Task requirements | Retype verbatim the lines of the listing, from the very first through the line with "The width and height of the screenshot is (306, 276).".
################
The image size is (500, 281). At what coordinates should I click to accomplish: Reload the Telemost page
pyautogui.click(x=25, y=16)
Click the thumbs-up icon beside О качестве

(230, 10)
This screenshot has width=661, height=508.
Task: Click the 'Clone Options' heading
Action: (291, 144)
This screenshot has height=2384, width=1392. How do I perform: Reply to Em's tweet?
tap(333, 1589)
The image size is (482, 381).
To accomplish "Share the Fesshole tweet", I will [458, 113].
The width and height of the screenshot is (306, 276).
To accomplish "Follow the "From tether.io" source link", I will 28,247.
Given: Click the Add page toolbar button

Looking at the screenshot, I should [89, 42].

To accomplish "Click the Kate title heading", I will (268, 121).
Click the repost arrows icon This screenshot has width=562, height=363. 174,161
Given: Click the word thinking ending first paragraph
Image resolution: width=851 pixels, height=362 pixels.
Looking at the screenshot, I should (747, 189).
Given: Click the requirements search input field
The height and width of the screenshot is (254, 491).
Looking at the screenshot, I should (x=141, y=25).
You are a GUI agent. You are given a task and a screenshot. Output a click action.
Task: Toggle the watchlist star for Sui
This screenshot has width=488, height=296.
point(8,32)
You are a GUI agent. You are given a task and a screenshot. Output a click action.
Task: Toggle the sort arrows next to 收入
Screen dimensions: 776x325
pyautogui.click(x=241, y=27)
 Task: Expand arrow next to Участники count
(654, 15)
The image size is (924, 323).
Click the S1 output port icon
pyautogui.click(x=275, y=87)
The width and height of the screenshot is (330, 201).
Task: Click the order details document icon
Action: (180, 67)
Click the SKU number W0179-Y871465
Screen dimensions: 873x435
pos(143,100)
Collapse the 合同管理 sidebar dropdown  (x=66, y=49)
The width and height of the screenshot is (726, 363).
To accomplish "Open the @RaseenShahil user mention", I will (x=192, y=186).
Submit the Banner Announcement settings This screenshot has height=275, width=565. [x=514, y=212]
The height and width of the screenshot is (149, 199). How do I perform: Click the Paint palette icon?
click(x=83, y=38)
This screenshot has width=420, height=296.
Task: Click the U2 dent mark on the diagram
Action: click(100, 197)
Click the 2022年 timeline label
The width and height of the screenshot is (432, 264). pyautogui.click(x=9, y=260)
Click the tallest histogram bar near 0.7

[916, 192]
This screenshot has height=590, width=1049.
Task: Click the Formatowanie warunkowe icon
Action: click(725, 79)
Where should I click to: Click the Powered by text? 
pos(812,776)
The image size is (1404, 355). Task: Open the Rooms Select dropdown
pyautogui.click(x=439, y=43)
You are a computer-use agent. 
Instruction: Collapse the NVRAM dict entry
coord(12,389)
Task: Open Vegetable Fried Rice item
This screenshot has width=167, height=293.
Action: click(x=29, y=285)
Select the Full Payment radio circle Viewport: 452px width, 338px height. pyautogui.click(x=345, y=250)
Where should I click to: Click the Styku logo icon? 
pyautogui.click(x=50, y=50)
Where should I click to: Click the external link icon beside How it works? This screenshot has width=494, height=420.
################
Response |
The image size is (500, 281). At what coordinates should I click to accomplish: Reload the Telemost page
pyautogui.click(x=25, y=16)
Click the thumbs-up icon beside О качестве

(230, 10)
This screenshot has width=661, height=508.
Task: Click the 'Clone Options' heading
Action: (291, 144)
This screenshot has height=2384, width=1392. How do I perform: Reply to Em's tweet?
tap(333, 1589)
The image size is (482, 381).
To accomplish "Share the Fesshole tweet", I will [458, 113].
The width and height of the screenshot is (306, 276).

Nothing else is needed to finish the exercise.